Some piecing methods, like BBPE have bytes as the smallest unit, so theoretically an unknown token could be split up (and generated) as pieces consisting of bytes.

sasja · on March 22, 2024

If you work out the loss function next token prediction, next 2 token prediction or next n token prediction, you will find they are identical. So it's equally correct to say the model is trained to find the most probable unlimited continuation. Saying "it only predicts the next token" is not untrue but easily leads to wrong conclusions.

naasking · on March 22, 2024

> Saying "it only predicts the next token" is not untrue but easily leads to wrong conclusions.

Indeed, it's akin to saying that "only quantum fields exist" and then concluding that therefore people do not exist.

gbasin · on March 22, 2024

what would it mean to plan ahead? decoding strategies like beam search are popular and effectively predict many words ahead

HarHarVeryFunny · on March 22, 2024

Think before generating output - plan the entire sentence before you generate the first word(s) and maybe talk yourself into a corner. Tree-of-Thoughts (not Chain) is one way to provide something a bit similar - kind of like DeepBlue or AlphaGo generating possible branching future lines of play and picking the one with best outcomes.

To be more brain-like you'd really want the system to generally be "looping" internally - a bit like our thalamo-cortical loop - and only start outputting when the thought had gelled.

HarHarVeryFunny · on March 22, 2024

It's a shame HC doesn't use an LLM to upvote/downvote rather than people. Take the emotion out of technical discussions and rate based on factuality instead.

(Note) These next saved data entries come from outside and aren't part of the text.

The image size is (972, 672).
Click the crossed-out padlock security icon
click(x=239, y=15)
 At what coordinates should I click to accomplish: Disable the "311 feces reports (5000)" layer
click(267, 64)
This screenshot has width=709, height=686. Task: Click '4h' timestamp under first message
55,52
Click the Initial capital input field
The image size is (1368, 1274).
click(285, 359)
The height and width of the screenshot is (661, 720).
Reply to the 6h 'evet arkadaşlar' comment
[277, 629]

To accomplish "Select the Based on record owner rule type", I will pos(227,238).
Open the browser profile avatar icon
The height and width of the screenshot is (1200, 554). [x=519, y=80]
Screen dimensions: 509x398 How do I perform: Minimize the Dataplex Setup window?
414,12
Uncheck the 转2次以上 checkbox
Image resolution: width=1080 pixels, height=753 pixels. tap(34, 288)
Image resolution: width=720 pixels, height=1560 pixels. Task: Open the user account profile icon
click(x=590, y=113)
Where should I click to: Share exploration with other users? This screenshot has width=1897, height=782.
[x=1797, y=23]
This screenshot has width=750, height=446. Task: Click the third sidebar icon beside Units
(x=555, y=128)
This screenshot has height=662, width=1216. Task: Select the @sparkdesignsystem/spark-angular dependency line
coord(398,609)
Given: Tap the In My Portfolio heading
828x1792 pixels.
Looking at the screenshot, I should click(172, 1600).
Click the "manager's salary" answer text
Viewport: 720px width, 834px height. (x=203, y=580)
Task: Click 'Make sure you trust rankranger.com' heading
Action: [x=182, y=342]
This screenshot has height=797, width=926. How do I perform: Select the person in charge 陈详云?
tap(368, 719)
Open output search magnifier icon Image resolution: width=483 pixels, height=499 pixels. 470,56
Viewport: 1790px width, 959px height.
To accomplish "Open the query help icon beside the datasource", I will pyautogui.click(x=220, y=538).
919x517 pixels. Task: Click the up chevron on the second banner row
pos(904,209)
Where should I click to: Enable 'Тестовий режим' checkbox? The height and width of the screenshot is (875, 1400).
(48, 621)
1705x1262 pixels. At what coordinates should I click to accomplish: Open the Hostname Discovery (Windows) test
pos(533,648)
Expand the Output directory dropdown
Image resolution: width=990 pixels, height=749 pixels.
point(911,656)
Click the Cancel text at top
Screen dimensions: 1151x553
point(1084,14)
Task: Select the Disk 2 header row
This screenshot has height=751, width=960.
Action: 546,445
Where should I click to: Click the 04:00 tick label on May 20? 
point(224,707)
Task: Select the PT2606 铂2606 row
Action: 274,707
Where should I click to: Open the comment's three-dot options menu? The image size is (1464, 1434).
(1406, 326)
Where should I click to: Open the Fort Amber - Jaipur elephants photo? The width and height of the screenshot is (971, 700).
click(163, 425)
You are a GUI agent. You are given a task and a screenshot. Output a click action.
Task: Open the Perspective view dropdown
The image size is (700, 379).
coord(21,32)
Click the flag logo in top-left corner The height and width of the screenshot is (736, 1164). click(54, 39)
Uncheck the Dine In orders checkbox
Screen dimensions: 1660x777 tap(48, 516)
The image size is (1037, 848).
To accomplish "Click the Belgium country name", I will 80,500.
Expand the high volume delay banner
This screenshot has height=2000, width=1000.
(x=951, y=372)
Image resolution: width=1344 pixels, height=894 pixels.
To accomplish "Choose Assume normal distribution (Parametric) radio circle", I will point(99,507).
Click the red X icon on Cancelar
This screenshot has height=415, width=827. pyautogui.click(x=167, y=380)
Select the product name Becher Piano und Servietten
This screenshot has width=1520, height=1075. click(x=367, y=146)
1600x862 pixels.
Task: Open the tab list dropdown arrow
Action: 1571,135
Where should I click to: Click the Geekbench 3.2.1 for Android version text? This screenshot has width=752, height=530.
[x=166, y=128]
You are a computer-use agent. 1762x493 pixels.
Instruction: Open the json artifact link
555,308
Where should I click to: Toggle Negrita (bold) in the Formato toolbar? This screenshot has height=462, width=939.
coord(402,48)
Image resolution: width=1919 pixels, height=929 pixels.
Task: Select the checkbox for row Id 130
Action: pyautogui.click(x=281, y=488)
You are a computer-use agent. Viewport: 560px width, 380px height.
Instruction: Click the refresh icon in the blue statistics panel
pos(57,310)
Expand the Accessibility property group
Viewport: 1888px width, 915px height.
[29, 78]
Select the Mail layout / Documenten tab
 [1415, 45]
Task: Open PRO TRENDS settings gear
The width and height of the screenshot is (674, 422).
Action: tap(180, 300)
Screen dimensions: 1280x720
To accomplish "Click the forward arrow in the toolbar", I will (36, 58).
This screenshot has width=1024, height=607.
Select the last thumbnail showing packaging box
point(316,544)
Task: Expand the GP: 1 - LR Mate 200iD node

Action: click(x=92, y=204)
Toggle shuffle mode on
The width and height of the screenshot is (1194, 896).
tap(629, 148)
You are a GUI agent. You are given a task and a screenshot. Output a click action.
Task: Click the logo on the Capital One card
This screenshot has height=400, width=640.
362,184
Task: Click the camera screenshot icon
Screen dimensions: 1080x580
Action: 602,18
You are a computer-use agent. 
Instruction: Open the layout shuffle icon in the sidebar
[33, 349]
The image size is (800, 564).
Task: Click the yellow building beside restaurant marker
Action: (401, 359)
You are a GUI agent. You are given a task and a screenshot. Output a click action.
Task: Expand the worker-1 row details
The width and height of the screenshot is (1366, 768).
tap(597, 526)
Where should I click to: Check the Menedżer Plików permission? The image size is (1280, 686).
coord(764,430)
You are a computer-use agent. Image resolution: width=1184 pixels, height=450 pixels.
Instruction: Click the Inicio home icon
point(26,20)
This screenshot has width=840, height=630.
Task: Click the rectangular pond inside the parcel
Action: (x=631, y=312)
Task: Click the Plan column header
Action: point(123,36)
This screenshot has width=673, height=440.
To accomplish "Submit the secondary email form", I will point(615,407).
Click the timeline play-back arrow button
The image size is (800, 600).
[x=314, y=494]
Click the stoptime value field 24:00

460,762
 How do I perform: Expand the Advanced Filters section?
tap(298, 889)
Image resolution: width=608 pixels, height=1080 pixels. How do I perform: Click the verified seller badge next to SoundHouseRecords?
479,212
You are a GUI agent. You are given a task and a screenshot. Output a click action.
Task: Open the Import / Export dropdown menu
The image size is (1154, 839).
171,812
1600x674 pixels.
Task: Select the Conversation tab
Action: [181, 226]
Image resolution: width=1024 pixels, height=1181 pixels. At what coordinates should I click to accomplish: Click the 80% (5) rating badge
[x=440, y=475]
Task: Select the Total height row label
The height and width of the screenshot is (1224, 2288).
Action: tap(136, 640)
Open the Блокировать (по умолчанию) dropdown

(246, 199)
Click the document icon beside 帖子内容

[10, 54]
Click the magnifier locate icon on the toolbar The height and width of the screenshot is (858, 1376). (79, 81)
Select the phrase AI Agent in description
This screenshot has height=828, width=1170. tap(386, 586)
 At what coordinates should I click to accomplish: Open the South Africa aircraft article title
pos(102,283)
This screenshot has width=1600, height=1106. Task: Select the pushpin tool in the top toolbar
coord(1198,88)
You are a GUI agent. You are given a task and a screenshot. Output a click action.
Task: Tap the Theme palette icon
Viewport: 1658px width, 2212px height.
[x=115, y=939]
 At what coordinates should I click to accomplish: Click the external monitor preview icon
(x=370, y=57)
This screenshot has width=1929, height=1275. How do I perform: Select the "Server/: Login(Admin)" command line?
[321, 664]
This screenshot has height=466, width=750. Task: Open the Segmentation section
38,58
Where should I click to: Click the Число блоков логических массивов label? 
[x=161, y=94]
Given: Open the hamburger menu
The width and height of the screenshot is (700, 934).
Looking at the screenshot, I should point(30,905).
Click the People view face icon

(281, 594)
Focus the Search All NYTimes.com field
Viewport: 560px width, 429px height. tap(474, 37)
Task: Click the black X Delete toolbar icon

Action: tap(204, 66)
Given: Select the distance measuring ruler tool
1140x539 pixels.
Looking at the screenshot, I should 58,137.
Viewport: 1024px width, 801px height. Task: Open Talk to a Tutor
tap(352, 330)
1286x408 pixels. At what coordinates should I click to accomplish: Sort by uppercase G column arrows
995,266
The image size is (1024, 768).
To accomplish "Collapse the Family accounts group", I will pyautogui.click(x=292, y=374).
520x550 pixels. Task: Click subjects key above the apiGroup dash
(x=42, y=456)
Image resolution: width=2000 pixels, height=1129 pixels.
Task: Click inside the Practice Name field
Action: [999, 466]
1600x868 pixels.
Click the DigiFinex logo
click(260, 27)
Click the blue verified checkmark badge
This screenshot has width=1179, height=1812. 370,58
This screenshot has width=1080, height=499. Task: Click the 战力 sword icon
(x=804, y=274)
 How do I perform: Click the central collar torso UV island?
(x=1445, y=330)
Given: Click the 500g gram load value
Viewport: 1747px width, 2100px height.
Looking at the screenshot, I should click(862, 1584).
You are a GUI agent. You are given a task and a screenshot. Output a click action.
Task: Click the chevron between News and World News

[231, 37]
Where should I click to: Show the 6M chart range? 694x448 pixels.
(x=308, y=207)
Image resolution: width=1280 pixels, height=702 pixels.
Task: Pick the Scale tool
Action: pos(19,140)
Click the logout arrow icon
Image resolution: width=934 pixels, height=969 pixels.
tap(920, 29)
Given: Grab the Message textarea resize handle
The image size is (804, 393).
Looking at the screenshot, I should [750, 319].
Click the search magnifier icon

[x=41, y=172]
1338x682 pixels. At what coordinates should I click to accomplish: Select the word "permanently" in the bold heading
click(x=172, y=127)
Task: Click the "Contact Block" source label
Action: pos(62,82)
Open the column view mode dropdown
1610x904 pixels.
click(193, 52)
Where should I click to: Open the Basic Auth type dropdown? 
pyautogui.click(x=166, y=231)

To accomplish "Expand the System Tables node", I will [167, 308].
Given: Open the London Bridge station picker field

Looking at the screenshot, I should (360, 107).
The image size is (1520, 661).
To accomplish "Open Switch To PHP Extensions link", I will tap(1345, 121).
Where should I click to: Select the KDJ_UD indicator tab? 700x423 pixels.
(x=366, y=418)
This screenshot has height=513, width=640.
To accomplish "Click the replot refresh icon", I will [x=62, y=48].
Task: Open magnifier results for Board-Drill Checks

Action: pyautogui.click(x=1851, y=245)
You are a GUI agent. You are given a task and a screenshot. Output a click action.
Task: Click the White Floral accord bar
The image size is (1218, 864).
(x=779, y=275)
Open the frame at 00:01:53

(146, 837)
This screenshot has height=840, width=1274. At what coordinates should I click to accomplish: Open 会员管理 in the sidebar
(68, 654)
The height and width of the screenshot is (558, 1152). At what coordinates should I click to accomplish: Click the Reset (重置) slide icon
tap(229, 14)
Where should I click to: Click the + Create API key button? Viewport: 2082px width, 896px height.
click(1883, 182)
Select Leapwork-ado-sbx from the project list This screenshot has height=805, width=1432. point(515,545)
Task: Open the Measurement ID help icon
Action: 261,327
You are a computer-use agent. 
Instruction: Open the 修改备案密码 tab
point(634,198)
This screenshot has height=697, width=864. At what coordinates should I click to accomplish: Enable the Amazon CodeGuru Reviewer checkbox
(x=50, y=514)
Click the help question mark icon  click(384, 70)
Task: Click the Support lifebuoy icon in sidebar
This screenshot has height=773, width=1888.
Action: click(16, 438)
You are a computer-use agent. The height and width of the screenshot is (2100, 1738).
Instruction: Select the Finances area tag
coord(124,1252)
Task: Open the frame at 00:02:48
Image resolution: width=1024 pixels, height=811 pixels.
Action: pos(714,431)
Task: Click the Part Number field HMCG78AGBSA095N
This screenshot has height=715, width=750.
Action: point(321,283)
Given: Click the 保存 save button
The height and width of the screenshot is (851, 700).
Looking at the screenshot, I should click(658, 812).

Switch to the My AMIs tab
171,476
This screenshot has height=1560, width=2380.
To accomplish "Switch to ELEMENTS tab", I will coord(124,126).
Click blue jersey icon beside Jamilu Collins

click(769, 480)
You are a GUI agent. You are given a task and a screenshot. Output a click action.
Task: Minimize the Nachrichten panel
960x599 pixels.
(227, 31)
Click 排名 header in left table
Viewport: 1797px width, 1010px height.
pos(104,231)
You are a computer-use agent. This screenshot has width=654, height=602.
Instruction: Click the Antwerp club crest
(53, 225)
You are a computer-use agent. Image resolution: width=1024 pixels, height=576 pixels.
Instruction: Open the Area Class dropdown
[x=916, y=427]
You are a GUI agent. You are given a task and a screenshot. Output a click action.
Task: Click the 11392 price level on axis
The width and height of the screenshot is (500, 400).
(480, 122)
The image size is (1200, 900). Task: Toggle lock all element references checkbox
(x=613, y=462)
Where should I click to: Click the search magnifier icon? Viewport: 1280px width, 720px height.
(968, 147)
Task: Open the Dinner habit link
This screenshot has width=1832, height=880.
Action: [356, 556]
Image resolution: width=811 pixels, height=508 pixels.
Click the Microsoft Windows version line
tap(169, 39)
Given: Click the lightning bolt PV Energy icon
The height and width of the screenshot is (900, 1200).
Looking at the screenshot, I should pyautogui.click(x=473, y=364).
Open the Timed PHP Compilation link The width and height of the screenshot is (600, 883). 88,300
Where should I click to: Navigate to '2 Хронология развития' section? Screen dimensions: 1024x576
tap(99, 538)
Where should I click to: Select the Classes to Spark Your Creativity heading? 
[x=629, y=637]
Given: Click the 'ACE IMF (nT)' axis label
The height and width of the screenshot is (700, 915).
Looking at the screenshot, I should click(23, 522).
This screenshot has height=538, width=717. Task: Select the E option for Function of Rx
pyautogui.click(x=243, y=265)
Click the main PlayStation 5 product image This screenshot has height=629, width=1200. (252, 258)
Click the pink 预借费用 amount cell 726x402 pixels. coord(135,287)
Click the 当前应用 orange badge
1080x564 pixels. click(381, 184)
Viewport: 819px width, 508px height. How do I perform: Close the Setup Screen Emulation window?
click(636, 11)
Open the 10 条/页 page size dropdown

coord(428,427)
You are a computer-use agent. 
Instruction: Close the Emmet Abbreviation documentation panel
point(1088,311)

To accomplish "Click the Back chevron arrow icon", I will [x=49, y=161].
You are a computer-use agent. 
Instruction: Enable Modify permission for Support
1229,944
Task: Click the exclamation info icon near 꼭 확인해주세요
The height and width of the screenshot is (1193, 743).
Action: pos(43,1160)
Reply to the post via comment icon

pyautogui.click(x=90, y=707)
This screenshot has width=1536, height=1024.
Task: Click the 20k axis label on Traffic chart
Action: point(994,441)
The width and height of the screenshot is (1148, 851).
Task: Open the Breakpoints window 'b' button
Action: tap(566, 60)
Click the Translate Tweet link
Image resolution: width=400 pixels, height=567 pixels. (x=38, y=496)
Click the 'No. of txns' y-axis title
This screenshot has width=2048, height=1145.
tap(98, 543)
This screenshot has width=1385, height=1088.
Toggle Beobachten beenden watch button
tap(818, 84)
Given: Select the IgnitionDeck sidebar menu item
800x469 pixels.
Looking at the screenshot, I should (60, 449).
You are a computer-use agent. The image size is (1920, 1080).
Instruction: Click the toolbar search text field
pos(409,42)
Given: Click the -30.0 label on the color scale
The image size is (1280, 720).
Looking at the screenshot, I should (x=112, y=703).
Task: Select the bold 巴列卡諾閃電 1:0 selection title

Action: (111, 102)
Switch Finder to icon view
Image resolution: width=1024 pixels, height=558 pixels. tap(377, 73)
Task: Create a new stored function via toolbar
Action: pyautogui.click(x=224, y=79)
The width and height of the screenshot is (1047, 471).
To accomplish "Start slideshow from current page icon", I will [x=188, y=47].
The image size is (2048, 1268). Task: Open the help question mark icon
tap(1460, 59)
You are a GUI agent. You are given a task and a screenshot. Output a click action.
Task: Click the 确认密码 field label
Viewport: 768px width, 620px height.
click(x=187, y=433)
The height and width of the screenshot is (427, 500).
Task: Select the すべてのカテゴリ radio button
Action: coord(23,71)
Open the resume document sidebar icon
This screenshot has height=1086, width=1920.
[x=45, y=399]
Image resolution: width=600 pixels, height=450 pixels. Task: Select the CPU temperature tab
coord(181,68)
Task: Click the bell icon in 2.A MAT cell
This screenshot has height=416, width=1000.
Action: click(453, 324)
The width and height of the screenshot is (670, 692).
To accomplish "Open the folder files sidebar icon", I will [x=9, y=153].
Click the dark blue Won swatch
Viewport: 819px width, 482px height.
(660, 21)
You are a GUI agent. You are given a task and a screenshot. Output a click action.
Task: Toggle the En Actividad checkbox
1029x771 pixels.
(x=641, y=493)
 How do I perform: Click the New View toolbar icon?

I suppose whoever downvoted this either hasn't heard of tree-of-thoughts, or doesn't understand what it is and what problem it is addressing. Or, maybe they just didn't like that their "gotcha" question had a simple answer.

astrange · on March 23, 2024

LLMs have emotions ;)

https://vgel.me/posts/representation-engineering/

jumpCastle · on March 22, 2024

Also the parameters are optimized also with loss of future tokens in the sequence.

nyrulez · on March 22, 2024

I mean are we as humans planning ahead of the new few words? I certainly am not. But what matters is a deeper understanding of the context and the language model itself, which can then produce sensible spontaneous output. We as humans have the advantage of having a non language world model as well as abstract concepts but all of human language is a pretty strong proxy for it.

The spontaneity of it isn't the issue, it's what's driving the spontaneity that matters. For e.g. 1M context window is going to have a wildly more relevant output than a 1K context window.

ben_w · on March 22, 2024

> I mean are we as humans planning ahead of the new few words? I certainly am not.

For me, sometimes either way. At least, that's my subjective self-perception, which is demonstrably not always a correct model for how human brains actually work.

We also sometimes appear to start with a conclusion and then work backwards to try to justify it; we can also repeatedly loop over our solutions in the style of waterfall project management, or do partial solutions and then seek out the next critical thing to do in the style of agile project management.

Many of us also have a private inner voice, which I think LLMs currently lack by default, though they can at least simulate it regardless of what's really going on inside them and us (presumably thanks to training sets that include stories where a character has an inner monologue).

HarHarVeryFunny · on March 22, 2024

> I mean are we as humans planning ahead of the new few words? I certainly am not.

Sometimes we do, sometimes not.

Sometimes we just say stock phrases such as "have a nice day", or "you too" that are essentially "predict next word", but if I asked you something you'd never done before such as "how can we cross this river, using this pile of materials" you'd have to think it though.

Some people may use their inner monologue (or visualization) to think before speaking, and others may essentially use "chain of thought" by just talking it though and piecing together their own realizations "well, we could take that rope and tie it to the tree ...".